▶ [About this exercise]: Return the following entries exactly, word for word.

[Saved data entries]
........
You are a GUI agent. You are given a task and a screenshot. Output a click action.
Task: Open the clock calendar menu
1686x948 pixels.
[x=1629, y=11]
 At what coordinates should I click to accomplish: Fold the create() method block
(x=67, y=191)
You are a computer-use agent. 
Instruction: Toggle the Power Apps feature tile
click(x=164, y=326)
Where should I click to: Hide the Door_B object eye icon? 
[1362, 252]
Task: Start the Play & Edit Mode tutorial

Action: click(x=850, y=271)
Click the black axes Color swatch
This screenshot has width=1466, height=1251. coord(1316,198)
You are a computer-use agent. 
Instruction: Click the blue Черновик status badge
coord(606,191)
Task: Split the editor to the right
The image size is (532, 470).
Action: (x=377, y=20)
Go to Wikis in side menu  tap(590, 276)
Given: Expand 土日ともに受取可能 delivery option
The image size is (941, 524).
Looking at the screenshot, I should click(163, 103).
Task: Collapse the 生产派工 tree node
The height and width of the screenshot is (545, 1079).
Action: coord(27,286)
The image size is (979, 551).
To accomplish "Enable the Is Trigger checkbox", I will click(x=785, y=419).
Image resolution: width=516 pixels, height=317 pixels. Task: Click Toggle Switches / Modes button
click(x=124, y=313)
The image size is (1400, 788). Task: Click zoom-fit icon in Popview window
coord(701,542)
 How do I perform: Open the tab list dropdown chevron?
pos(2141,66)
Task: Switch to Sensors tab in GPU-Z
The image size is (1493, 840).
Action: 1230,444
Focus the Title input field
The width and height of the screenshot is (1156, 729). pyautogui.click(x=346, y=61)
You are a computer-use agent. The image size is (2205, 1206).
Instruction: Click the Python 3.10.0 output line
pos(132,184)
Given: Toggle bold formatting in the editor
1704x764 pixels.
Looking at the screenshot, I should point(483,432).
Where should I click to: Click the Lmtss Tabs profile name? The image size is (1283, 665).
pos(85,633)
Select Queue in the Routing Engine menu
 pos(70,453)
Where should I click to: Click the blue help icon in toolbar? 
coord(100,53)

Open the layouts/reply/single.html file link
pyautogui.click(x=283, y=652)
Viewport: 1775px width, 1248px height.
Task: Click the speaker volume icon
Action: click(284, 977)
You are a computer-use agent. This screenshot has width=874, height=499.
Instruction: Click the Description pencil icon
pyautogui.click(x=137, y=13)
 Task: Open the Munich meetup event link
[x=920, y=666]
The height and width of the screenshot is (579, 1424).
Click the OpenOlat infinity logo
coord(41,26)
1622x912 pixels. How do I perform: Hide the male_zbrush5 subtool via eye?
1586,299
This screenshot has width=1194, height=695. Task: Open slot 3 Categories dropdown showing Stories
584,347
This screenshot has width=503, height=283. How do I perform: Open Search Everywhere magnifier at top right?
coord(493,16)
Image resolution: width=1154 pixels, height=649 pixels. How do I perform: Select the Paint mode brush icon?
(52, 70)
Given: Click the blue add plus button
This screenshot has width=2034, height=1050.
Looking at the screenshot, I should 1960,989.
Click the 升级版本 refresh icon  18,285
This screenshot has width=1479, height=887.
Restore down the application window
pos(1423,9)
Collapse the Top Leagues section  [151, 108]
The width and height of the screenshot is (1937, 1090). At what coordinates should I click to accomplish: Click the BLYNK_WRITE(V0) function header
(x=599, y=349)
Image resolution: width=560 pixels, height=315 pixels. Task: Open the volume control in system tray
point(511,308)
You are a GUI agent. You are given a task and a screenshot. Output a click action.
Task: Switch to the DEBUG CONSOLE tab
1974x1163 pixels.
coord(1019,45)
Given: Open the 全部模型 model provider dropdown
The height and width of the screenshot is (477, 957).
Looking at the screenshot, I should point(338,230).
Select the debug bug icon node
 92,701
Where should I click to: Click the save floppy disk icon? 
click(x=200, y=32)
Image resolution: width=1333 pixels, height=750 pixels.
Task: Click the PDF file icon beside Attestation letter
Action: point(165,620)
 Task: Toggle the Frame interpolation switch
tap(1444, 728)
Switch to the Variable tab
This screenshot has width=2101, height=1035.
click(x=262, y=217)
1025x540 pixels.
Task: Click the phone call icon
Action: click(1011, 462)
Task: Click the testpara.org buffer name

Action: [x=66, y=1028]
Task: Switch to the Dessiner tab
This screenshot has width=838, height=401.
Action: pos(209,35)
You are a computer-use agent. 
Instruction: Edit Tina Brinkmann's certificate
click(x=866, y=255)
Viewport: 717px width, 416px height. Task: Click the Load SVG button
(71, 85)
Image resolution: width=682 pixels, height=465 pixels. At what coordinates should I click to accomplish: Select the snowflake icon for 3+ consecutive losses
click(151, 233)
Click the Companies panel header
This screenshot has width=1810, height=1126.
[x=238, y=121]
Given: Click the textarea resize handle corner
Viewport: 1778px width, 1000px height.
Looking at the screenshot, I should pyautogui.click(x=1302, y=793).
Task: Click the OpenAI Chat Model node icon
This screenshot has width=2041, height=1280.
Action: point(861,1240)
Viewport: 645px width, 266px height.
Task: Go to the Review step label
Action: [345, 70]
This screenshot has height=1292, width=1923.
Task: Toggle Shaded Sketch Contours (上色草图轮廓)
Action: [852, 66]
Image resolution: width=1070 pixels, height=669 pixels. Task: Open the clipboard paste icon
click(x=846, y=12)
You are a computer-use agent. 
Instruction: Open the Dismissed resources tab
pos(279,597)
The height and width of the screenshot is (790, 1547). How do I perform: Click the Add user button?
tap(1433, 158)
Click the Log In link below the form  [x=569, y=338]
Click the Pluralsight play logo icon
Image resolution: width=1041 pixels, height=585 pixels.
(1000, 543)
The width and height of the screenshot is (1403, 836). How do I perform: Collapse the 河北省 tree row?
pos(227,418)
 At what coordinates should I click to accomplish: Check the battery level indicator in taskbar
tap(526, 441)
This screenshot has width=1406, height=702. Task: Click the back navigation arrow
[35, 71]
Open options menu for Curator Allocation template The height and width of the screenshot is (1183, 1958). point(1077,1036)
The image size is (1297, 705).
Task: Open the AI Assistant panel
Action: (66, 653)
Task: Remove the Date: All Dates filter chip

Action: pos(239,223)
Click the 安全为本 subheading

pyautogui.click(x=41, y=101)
........
▶ [Solution to this problem]:
You are a GUI agent. You are given a task and a screenshot. Output a click action.
Task: Open the clock calendar menu
1686x948 pixels.
[x=1629, y=11]
 At what coordinates should I click to accomplish: Fold the create() method block
(x=67, y=191)
You are a computer-use agent. 
Instruction: Toggle the Power Apps feature tile
click(x=164, y=326)
Where should I click to: Hide the Door_B object eye icon? 
[1362, 252]
Task: Start the Play & Edit Mode tutorial

Action: click(x=850, y=271)
Click the black axes Color swatch
This screenshot has width=1466, height=1251. coord(1316,198)
You are a computer-use agent. 
Instruction: Click the blue Черновик status badge
coord(606,191)
Task: Split the editor to the right
The image size is (532, 470).
Action: (x=377, y=20)
Go to Wikis in side menu  tap(590, 276)
Given: Expand 土日ともに受取可能 delivery option
The image size is (941, 524).
Looking at the screenshot, I should click(163, 103).
Task: Collapse the 生产派工 tree node
The height and width of the screenshot is (545, 1079).
Action: coord(27,286)
The image size is (979, 551).
To accomplish "Enable the Is Trigger checkbox", I will click(x=785, y=419).
Image resolution: width=516 pixels, height=317 pixels. Task: Click Toggle Switches / Modes button
click(x=124, y=313)
The image size is (1400, 788). Task: Click zoom-fit icon in Popview window
coord(701,542)
 How do I perform: Open the tab list dropdown chevron?
pos(2141,66)
Task: Switch to Sensors tab in GPU-Z
The image size is (1493, 840).
Action: 1230,444
Focus the Title input field
The width and height of the screenshot is (1156, 729). pyautogui.click(x=346, y=61)
You are a computer-use agent. The image size is (2205, 1206).
Instruction: Click the Python 3.10.0 output line
pos(132,184)
Given: Toggle bold formatting in the editor
1704x764 pixels.
Looking at the screenshot, I should point(483,432).
Where should I click to: Click the Lmtss Tabs profile name? The image size is (1283, 665).
pos(85,633)
Select Queue in the Routing Engine menu
 pos(70,453)
Where should I click to: Click the blue help icon in toolbar? 
coord(100,53)

Open the layouts/reply/single.html file link
pyautogui.click(x=283, y=652)
Viewport: 1775px width, 1248px height.
Task: Click the speaker volume icon
Action: click(284, 977)
You are a computer-use agent. This screenshot has width=874, height=499.
Instruction: Click the Description pencil icon
pyautogui.click(x=137, y=13)
 Task: Open the Munich meetup event link
[x=920, y=666]
The height and width of the screenshot is (579, 1424).
Click the OpenOlat infinity logo
coord(41,26)
1622x912 pixels. How do I perform: Hide the male_zbrush5 subtool via eye?
1586,299
This screenshot has width=1194, height=695. Task: Open slot 3 Categories dropdown showing Stories
584,347
This screenshot has width=503, height=283. How do I perform: Open Search Everywhere magnifier at top right?
coord(493,16)
Image resolution: width=1154 pixels, height=649 pixels. How do I perform: Select the Paint mode brush icon?
(52, 70)
Given: Click the blue add plus button
This screenshot has width=2034, height=1050.
Looking at the screenshot, I should 1960,989.
Click the 升级版本 refresh icon  18,285
This screenshot has width=1479, height=887.
Restore down the application window
pos(1423,9)
Collapse the Top Leagues section  [151, 108]
The width and height of the screenshot is (1937, 1090). At what coordinates should I click to accomplish: Click the BLYNK_WRITE(V0) function header
(x=599, y=349)
Image resolution: width=560 pixels, height=315 pixels. Task: Open the volume control in system tray
point(511,308)
You are a GUI agent. You are given a task and a screenshot. Output a click action.
Task: Switch to the DEBUG CONSOLE tab
1974x1163 pixels.
coord(1019,45)
Given: Open the 全部模型 model provider dropdown
The height and width of the screenshot is (477, 957).
Looking at the screenshot, I should point(338,230).
Select the debug bug icon node
 92,701
Where should I click to: Click the save floppy disk icon? 
click(x=200, y=32)
Image resolution: width=1333 pixels, height=750 pixels.
Task: Click the PDF file icon beside Attestation letter
Action: point(165,620)
 Task: Toggle the Frame interpolation switch
tap(1444, 728)
Switch to the Variable tab
This screenshot has width=2101, height=1035.
click(x=262, y=217)
1025x540 pixels.
Task: Click the phone call icon
Action: click(1011, 462)
Task: Click the testpara.org buffer name

Action: [x=66, y=1028]
Task: Switch to the Dessiner tab
This screenshot has width=838, height=401.
Action: pos(209,35)
You are a computer-use agent. 
Instruction: Edit Tina Brinkmann's certificate
click(x=866, y=255)
Viewport: 717px width, 416px height. Task: Click the Load SVG button
(71, 85)
Image resolution: width=682 pixels, height=465 pixels. At what coordinates should I click to accomplish: Select the snowflake icon for 3+ consecutive losses
click(151, 233)
Click the Companies panel header
This screenshot has width=1810, height=1126.
[x=238, y=121]
Given: Click the textarea resize handle corner
Viewport: 1778px width, 1000px height.
Looking at the screenshot, I should pyautogui.click(x=1302, y=793).
Task: Click the OpenAI Chat Model node icon
This screenshot has width=2041, height=1280.
Action: point(861,1240)
Viewport: 645px width, 266px height.
Task: Go to the Review step label
Action: [345, 70]
This screenshot has height=1292, width=1923.
Task: Toggle Shaded Sketch Contours (上色草图轮廓)
Action: [852, 66]
Image resolution: width=1070 pixels, height=669 pixels. Task: Open the clipboard paste icon
click(x=846, y=12)
You are a computer-use agent. 
Instruction: Open the Dismissed resources tab
pos(279,597)
The height and width of the screenshot is (790, 1547). How do I perform: Click the Add user button?
tap(1433, 158)
Click the Log In link below the form  [x=569, y=338]
Click the Pluralsight play logo icon
Image resolution: width=1041 pixels, height=585 pixels.
(1000, 543)
The width and height of the screenshot is (1403, 836). How do I perform: Collapse the 河北省 tree row?
pos(227,418)
 At what coordinates should I click to accomplish: Check the battery level indicator in taskbar
tap(526, 441)
This screenshot has width=1406, height=702. Task: Click the back navigation arrow
[35, 71]
Open options menu for Curator Allocation template The height and width of the screenshot is (1183, 1958). point(1077,1036)
The image size is (1297, 705).
Task: Open the AI Assistant panel
Action: (66, 653)
Task: Remove the Date: All Dates filter chip

Action: pos(239,223)
Click the 安全为本 subheading

pyautogui.click(x=41, y=101)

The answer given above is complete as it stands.